The mouse ARVC has an etiology that is similar to that in humans, because right ventricular degradation in humans expands in a triangular shape, starting from around the tircapsid valve. Thus, in most cases, the origin of the arrhythmia in ARVC is close to the tircapsid valve. In the mouse model, the same propagation pattern is seen as in human ARVC. These pathological data suggest that the same etiology may be involved in mouse ARVC.

Mouse ARVC is also hereditary. Takashima and colleagues positionally cloned the responsible gene. Interestingly, the retroposon insertion in chromosome 7 was found in the ARVC mouse, which was mutated to LBP/p40rvd, originally located at chromosome 9 and called LBP/p40t. They compared the expression of LBP/p40rvd and LBP/p40t and showed that LBP/p40rvd caused ARVC. LBP/p40rvd has 21 base-pair mutations in the open reading frame.

In the ARVC mouse, LBP/p40rvd in vivo tissue expression around the heart was confirmed by NHe1, which is the mutant form. No phenotype change was seen in the liver or skeletal muscle, and no expression difference between the right and left ventricles. So, the right ventricle may have specific fragility for degradation induced by LBP/p40rvd.

* INFORMATION GIVEN *
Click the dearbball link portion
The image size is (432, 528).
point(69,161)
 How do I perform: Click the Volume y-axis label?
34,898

* * *

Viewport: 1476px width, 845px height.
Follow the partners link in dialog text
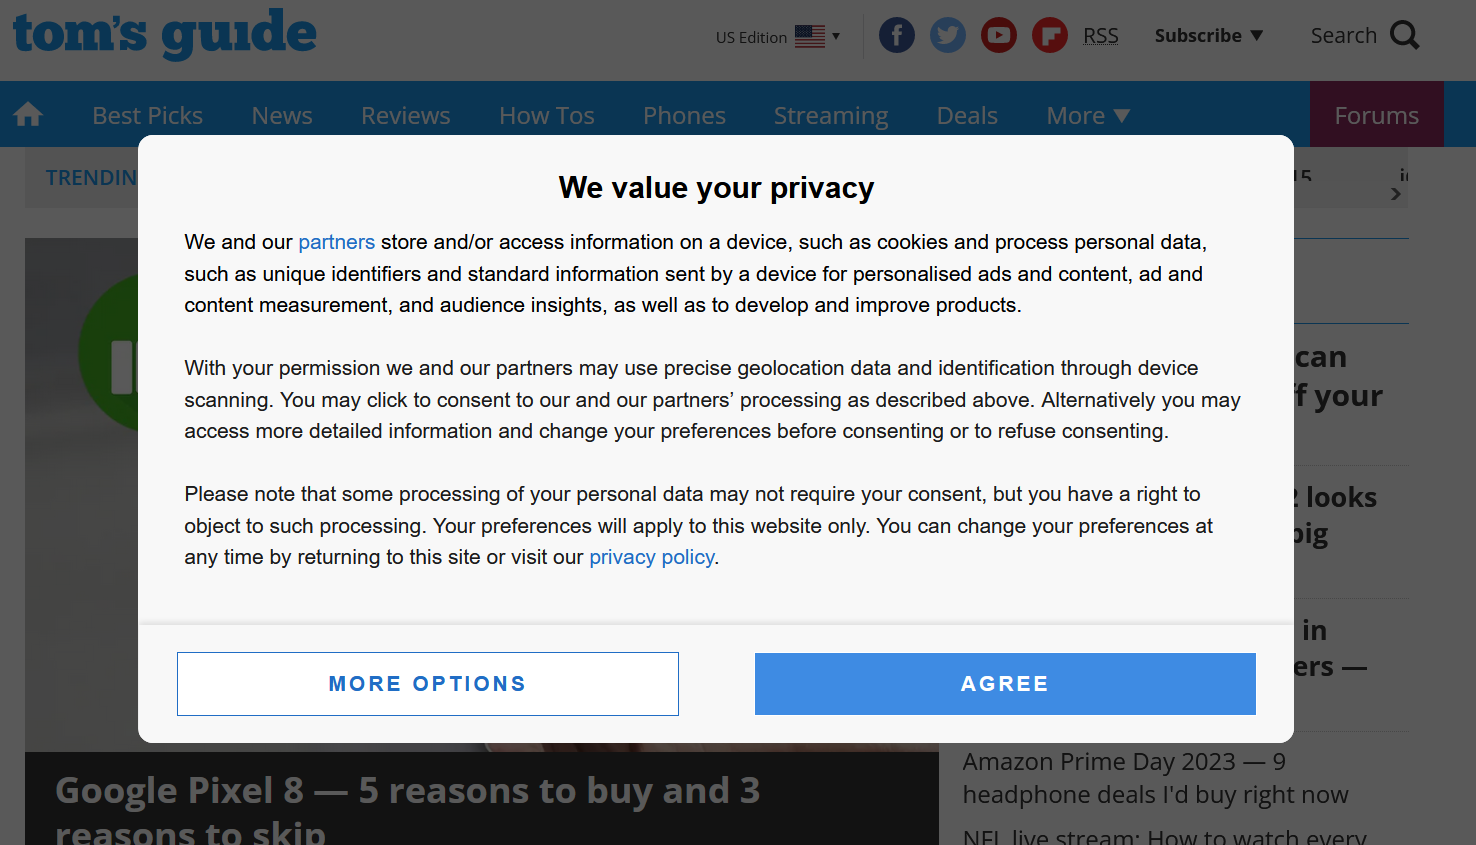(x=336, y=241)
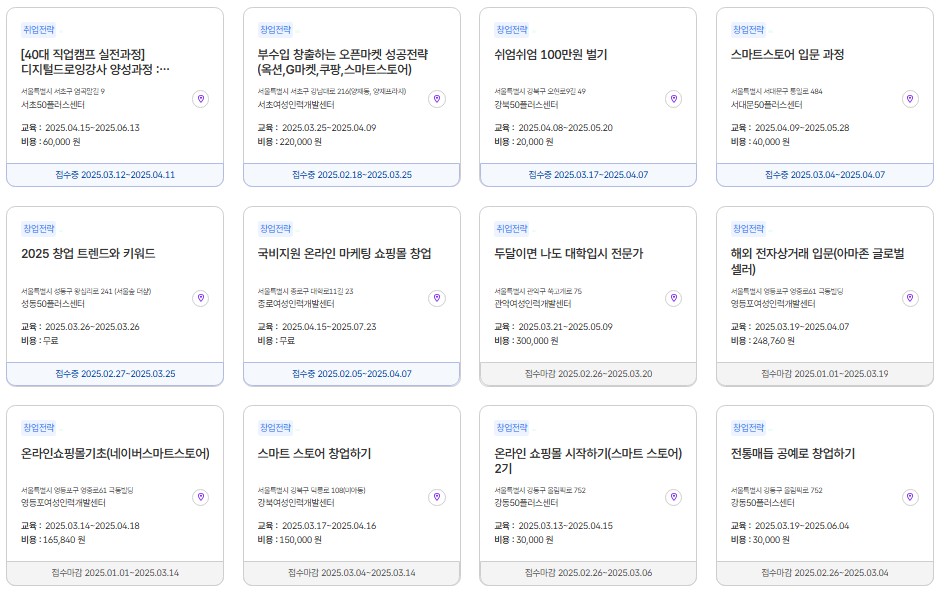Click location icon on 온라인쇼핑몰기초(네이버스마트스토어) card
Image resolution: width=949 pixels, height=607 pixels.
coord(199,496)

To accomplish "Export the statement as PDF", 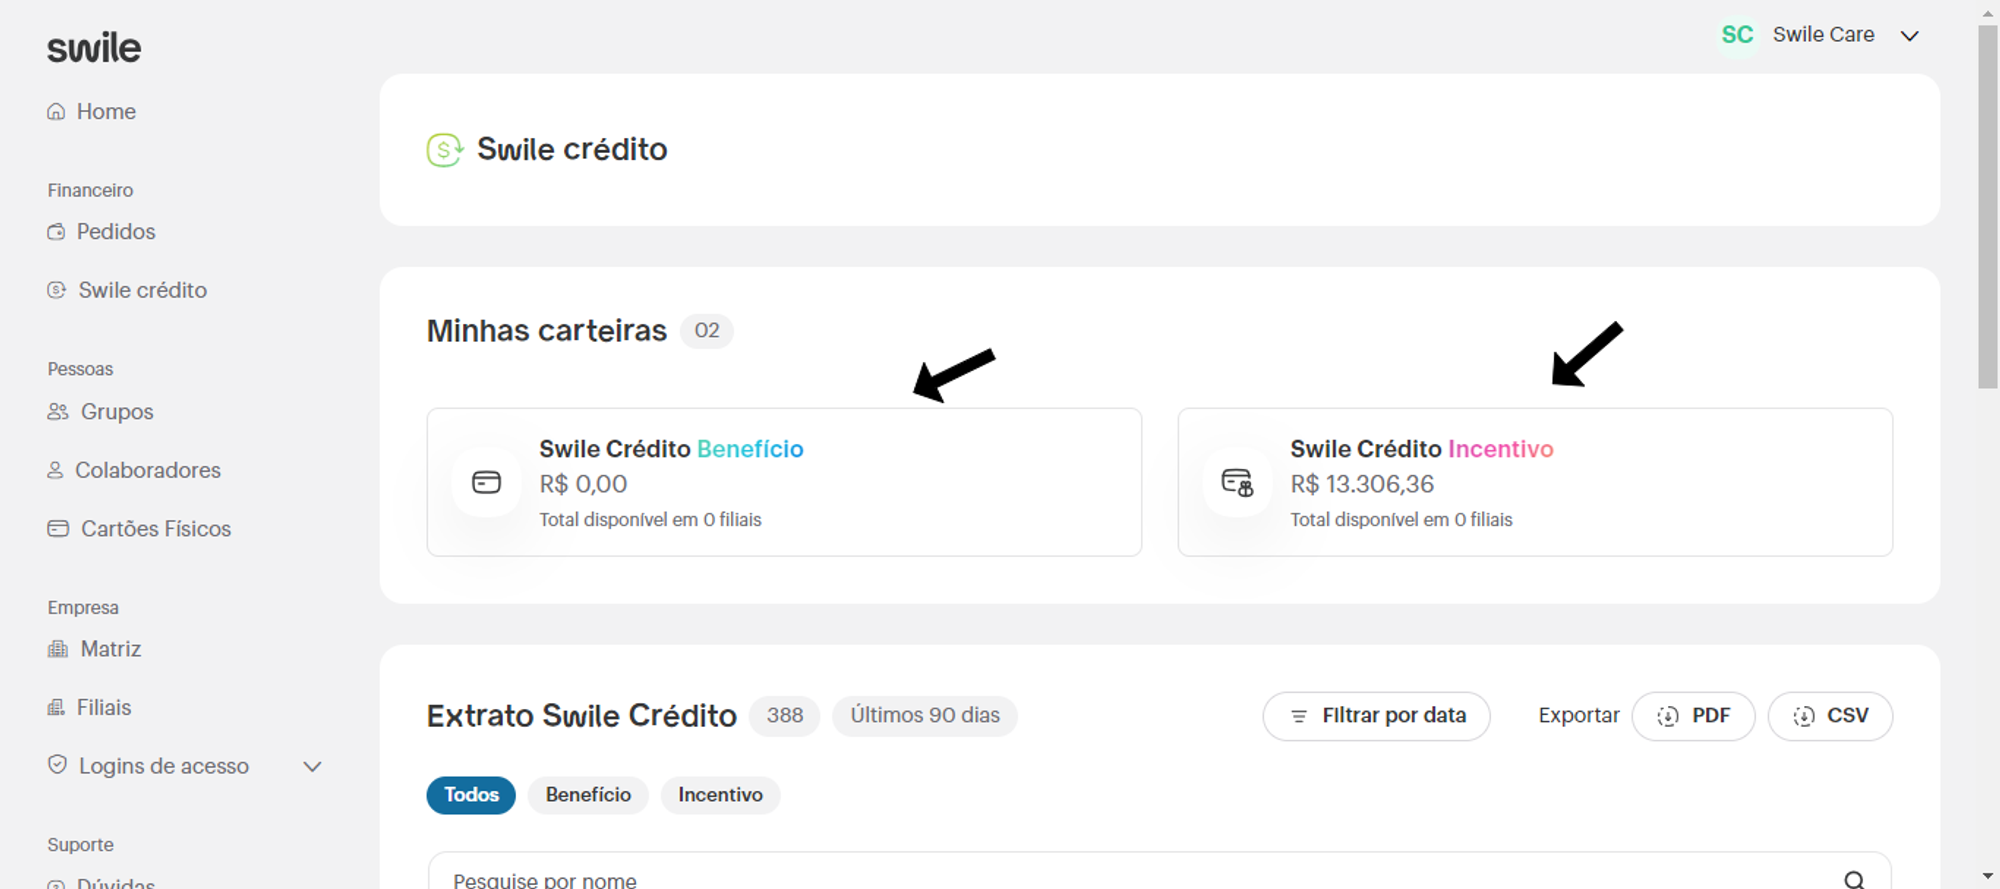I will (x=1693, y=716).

---

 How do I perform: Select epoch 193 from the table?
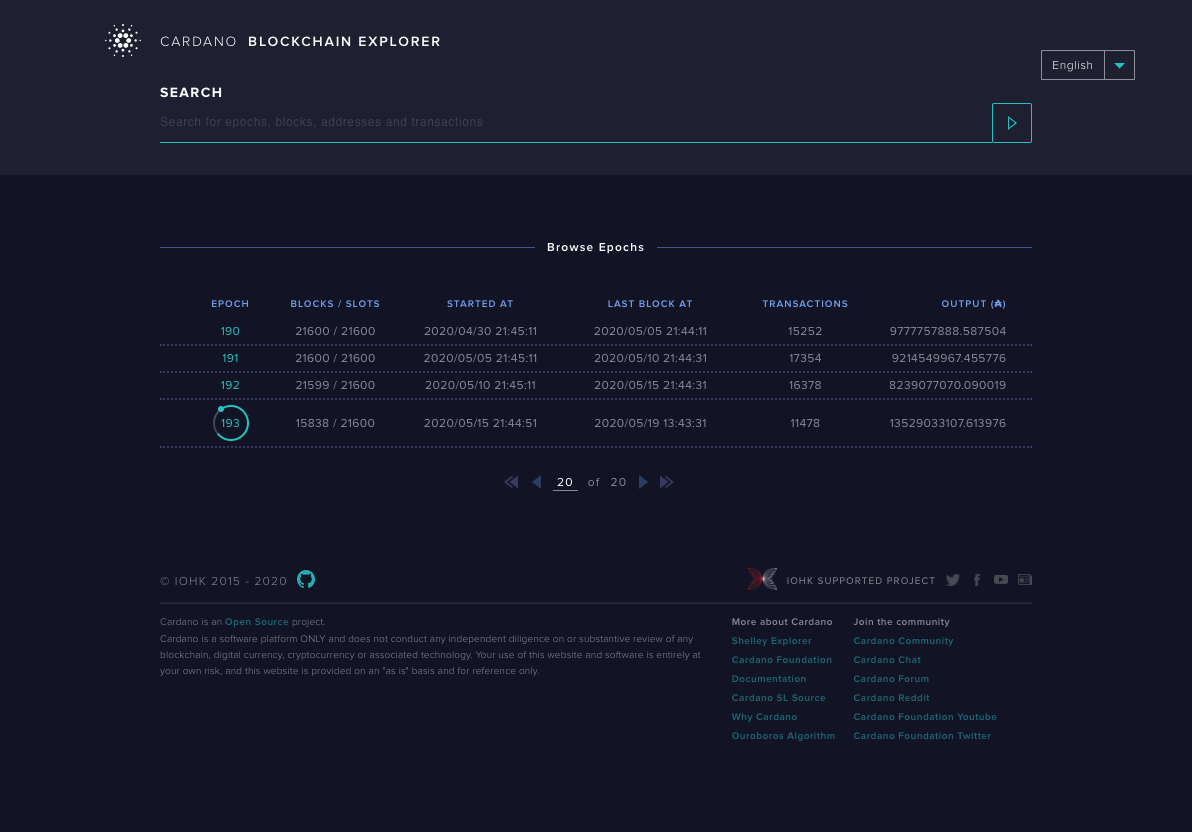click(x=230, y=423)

* TASKS TO COMPLETE *
1 > In the passage on mouse ARVC, how many base-pair mutations does LBP/p40rvd have in its open reading frame?
2 > Continue the passage on mouse ARVC from its last sentence.

* REPLIES *
1 > It has 21 base-pair mutations in its open reading frame.

2 >
The function of LBP/p40 in the nucleus is unknown. Rat cardiomyocyte transfected with LBP/p40t and mutated LBP/p40rvd showed that the LBP/p40t localized on the DAPI, but on the other hand, the LBP/p40rvd localization shifted from the heterochormatin region to euchromatin region, which may cause the impairment of myocyte function.

Transfection of LBP/p40rvd to the rat cardiomyocyte caused less variability of cardiomyocytes, meaning that it caused impairment of cardiomyocytes even in vitro. To determine the biochemical role of LBP/p40rvd they cloned the binding protein using rat cardiomyocytes transfected LBP/p40t co-migrated with lower molecule protein, but LBP/p40rd could not bind this protein. This binding protein was purified by reverse phase column and the binding protein was identified by MSMS. Specific binding protein was believed to be heterochromatin protein 1 (HP1). This binding was confirmed by co-expression.

Heterochromatin protein 1 is a nuclear protein which binds to the methylated lysine 9 residue of histon and is an important component of gene silencing heterochromatin (Figure 3). HP1 is localized on the heterochromatin region. To confirm HP1 binding to LBP/p40rvd is important for cardiomyocyte survival, they made mutations of LBP/p40rvd in which one of the mutated amino acids was replaced by an amino acid of LBP/p40t. They showed that binding to HP1 is necessary for cytotoxic effect of transfected of LBP/p40rvd.

Their hypothesis of mouse ARVC etiology is illustrated in Figure 4. In this mouse model, LBP/p40rvd expressed in ARVC mouse heart interacts with HP1 and impairs gene regulation of the HP1, causing alteration of gene expression. These alterations might occur in the setting of the fragility of right ventricular dysplasia.

A gene chip analysis using mouse cardiomyocytes transfected with LBP/p40t. LBP/p40rvd, compared to LBP/p40t, significantly alters specific gene expression. This was confirmed by quantitative gene PCR.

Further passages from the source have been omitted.